In her remarks at the opening night, Secretary- General Irina Bokova also struck a positive note, stressing UNESCO’s commitment to the Jewish heritage and culture in general as part of its broad policy of encouraging inter-cultural dialogue. Although she evoked her organization’s memorial to the martyred Yitzhak Rabin, and mentioned the names of a few Israeli artists and scientists, as little reference as possible was made to the real topic of the exhibit. The sense of malaise grew as the Director General at one point suggested that the exhibit was put together by a collective of “eminent experts” who remained nameless. This was quite untrue. Fortunately, other speakers corrected this misconception, particularly Rabbi Hier, in a forceful speech about the return to Zion.

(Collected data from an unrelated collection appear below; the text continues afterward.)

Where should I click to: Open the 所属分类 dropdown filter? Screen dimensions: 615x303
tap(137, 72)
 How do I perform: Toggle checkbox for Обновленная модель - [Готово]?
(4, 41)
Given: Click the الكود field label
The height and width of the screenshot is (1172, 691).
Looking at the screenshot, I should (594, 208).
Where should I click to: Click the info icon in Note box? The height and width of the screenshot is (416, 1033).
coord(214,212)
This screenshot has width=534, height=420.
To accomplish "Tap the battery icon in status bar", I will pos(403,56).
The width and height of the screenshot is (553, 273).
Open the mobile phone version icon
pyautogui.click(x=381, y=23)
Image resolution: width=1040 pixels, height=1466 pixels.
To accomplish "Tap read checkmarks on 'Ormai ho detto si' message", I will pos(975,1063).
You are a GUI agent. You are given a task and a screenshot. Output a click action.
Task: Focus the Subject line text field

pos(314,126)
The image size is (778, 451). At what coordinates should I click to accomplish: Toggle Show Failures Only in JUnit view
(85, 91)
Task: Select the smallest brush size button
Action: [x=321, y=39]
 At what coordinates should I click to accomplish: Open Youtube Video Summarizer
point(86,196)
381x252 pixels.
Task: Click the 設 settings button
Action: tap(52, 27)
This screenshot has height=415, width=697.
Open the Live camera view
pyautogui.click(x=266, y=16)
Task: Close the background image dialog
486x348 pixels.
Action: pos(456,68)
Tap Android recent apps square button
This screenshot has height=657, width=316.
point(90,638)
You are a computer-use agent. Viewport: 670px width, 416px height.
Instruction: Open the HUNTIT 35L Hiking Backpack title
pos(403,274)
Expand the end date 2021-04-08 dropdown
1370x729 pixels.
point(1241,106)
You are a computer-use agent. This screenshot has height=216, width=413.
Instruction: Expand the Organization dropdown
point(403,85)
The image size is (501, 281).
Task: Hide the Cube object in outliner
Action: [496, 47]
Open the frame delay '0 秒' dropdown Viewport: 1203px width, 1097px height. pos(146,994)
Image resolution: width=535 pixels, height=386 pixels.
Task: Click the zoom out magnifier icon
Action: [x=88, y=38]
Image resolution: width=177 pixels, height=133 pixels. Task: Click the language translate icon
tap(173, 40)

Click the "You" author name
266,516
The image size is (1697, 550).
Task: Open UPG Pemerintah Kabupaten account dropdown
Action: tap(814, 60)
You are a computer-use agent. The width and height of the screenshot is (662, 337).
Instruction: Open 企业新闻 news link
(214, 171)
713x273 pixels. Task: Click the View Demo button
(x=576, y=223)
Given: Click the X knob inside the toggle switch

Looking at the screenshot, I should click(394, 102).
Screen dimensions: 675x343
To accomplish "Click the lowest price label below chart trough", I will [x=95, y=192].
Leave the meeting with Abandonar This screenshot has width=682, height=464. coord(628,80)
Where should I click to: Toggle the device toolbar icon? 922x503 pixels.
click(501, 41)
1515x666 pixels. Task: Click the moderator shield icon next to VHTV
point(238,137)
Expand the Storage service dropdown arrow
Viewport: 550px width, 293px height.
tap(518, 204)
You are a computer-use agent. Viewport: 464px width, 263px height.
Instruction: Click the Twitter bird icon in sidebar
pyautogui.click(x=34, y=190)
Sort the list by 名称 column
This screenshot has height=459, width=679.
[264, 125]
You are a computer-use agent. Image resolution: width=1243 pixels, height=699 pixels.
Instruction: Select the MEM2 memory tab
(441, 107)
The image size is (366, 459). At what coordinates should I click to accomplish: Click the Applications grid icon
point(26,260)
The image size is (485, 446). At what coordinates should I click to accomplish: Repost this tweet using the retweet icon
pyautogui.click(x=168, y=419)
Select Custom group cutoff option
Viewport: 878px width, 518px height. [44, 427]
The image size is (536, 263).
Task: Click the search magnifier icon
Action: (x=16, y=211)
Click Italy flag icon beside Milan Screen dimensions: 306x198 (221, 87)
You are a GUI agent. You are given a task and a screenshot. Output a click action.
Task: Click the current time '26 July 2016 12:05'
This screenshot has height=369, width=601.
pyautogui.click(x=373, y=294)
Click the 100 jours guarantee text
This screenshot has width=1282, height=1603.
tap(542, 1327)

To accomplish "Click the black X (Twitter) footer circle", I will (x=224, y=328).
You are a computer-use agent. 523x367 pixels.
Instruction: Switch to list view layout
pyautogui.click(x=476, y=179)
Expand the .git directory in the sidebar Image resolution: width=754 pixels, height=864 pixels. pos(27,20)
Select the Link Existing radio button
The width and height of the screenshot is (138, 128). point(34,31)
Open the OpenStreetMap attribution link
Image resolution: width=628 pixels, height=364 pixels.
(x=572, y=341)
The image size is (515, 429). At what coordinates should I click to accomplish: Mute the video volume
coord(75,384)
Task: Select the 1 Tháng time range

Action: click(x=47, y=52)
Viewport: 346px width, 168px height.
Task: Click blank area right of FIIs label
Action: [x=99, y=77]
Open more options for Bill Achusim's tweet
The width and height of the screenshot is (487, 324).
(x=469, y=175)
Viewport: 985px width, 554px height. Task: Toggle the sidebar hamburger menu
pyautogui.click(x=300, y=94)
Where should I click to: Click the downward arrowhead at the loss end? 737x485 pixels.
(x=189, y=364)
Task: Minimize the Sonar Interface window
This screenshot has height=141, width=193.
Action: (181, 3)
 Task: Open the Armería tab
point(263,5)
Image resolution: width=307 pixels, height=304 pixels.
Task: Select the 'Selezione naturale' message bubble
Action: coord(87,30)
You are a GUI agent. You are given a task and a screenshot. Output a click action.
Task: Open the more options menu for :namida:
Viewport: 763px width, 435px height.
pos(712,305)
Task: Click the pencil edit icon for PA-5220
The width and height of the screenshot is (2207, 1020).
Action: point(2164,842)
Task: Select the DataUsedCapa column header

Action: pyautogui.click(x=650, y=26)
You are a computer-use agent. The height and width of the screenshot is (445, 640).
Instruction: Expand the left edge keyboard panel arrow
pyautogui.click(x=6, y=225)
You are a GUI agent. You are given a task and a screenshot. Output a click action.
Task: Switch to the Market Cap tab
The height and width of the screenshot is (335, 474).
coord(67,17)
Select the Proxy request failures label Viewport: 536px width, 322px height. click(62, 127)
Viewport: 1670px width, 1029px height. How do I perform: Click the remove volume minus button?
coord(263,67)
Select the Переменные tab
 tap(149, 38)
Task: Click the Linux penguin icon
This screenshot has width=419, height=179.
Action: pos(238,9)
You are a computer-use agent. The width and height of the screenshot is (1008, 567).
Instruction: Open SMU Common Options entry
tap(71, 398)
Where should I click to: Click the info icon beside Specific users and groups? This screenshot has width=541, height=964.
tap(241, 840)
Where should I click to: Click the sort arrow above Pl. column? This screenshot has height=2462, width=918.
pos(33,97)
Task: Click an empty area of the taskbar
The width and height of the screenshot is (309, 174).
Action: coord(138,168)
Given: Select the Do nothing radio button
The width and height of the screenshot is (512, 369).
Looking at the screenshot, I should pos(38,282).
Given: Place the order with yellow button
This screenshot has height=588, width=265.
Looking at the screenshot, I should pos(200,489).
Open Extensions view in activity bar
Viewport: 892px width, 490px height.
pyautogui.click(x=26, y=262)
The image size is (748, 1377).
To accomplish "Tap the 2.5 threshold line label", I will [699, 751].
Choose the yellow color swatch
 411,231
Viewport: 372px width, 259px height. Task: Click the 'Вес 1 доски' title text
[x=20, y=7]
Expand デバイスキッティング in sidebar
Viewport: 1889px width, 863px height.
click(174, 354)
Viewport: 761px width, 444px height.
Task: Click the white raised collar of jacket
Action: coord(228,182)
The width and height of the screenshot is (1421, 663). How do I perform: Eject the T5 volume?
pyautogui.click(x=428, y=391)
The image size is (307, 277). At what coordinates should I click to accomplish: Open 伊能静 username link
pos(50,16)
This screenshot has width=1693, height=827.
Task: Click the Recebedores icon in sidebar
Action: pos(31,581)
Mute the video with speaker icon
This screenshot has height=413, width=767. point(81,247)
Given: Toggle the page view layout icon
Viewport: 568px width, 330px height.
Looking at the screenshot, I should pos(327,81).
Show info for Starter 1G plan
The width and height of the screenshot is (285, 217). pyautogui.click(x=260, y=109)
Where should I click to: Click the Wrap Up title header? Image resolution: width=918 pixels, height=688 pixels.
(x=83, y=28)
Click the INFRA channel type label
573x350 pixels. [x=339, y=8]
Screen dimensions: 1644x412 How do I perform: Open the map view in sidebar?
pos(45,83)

The evening was in fact a spectacular success, despite the sweltering heat, the taxi drivers’ strike in Paris and the Via Dolorosa which preceded it. UNESCO, in the end, did the right thing and that fact should be warmly welcomed.
I have no doubt that this exhibit will eventually tour the world, helping to open hearts and minds – as I stressed in my remarks in Paris – to the universal, transcendent significance of the unshakeable bond between the Jewish nation and the land of Israel.
Robert S. Wistrich, professor of Jewish History at the Hebrew University of Jerusalem, is the author of the exhibition People, Book, Land. The 3,500- year relationship of the Jewish people to the Holy Land, initiated by the Simon Wiesenthal Center, which was on display at UNESCO Headquarters in Paris, 11-21 June, 2014.